The TN cohort included eight patients (average age: 29 years; range: 22–44 years); the RN cohort included eight patients (average age: 32 years; range: 22–45 years). The average length of time since injury in both groups was 24 months (range: 10–41 months).

Patients in both cohorts completed the Musculoskeletal Function Assessment Injury and Arthritis Survey (MFA). Using a high-definition camcorder, the researchers recorded each patient walking on a treadmill at a self-selected pace and ascending and descending a six-step staircase six times. Walking on the treadmill was recorded for 2 minutes from a posterior view and 1 minute from each lateral view. The following parameters were measured using gait analysis software (Dartfish, Alpharetta, Ga.):

  • Walking velocity
  • Subjective symmetry (walking and stair-climbing)
  • Lower extremity (hip and knee) kinematics for heel-strike and toe-off for both the normal and affected leg

TN affects hip motion
Although most patients indicated on the MFA that they had residual pain at the entry portal site, the level of pain was not significantly different in one cohort versus the other. In addition, no significant differences between the groups were noted in subjective measures of gait or stair climbing.

After statistical analysis, the researchers found no significant differences between the groups in knee kinematics in the normal or affected leg at heel-strike or toe-off. However, when comparing hip kinematics, researchers found that the patients in the TN cohort demonstrated significant differences compared to those in the RN cohort in the normal leg at toe-off (P < 0.05) and in the affected leg at heel strike (P < 0.05), consistent with abductor alteration (Fig. 1).

“These results indicate a substantial opportunity for injury to the hip abductors, which have not recovered to their preinjury strength, with the trochanteric-entry portal. This is significant, considering that patients completed the gait analysis at an average of 24 months from their injury,” the authors wrote.

They added, “Although RN does involve the knee joint for proper entry portal placement, it does not have any significant effect on gait function.”

Dr. Huston’s coauthors of “Gait Analysis After Retrograde and Trochanteric Entry Intramedullary Nail Fixation of Femoral Shaft Fractures” are J. Tracy Watson, MD, and Lisa K. Cannada, MD.

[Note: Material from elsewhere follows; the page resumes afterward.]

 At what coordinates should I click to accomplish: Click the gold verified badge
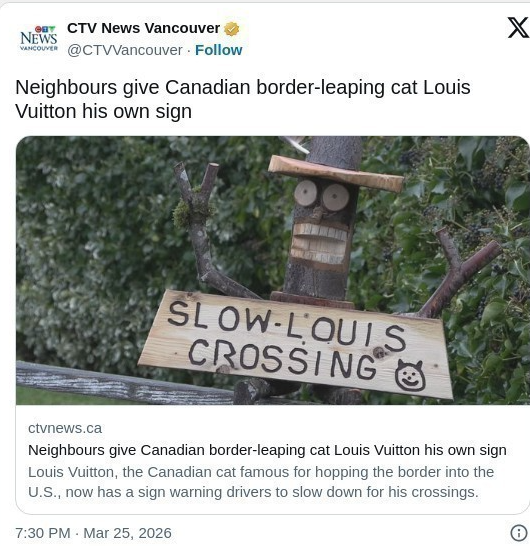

Disclosures: Dr. Huston—no conflicts; Dr. Watson—Depuy, A Johnson & Johnson Co.; Smith & Nephew; Medtronic; Stryker; Accelalox; Ellipse; Orthopaedic Knowledge Online; Dr. Cannada—Smith & Nephew; Zimmer; Synthes; Department of Defense; Southeast Fracture Consortium; Journal of Orthopaedic Trauma; Journal of Traumatology; Orthopedics Today; Journal of Bone and Joint Surgery–American, Clinical Orthopaedics and Related Research, Current Orthopaedic Practice; Geriatric Surgery and Rehabilitation.

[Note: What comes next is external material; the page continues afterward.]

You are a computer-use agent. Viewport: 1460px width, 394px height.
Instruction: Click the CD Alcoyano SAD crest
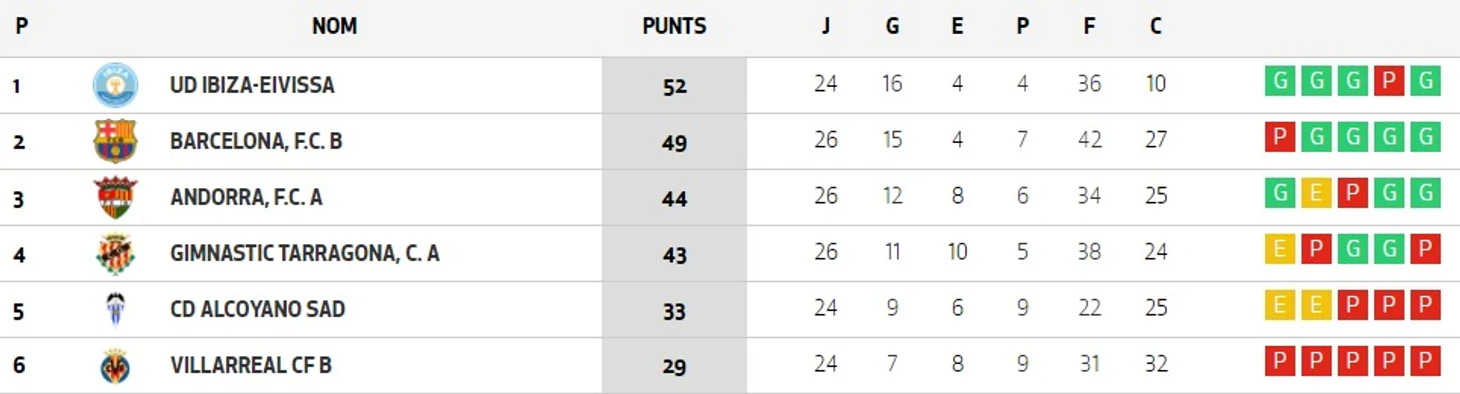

Maureen Leahy is assistant managing editor of AAOS Now. She can be reached at leahy@aaos.org

Bottom Line

  • The optimal entry point for femoral nailing remains controversial.
  • This small retrospective study evaluated entry portal influence on gait and stair climbing following retrograde- and trochanteric-entry nailing.
  • Results indicated that trochanteric-entry femoral nailing can potentially cause a mechanical disturbance in patient gait and that retrograde-entry femoral nailing has no significant effect on gait function.
  • The study also found that both retrograde- and trochanteric-entry nailing may lead to residual discomfort at the entry portal site.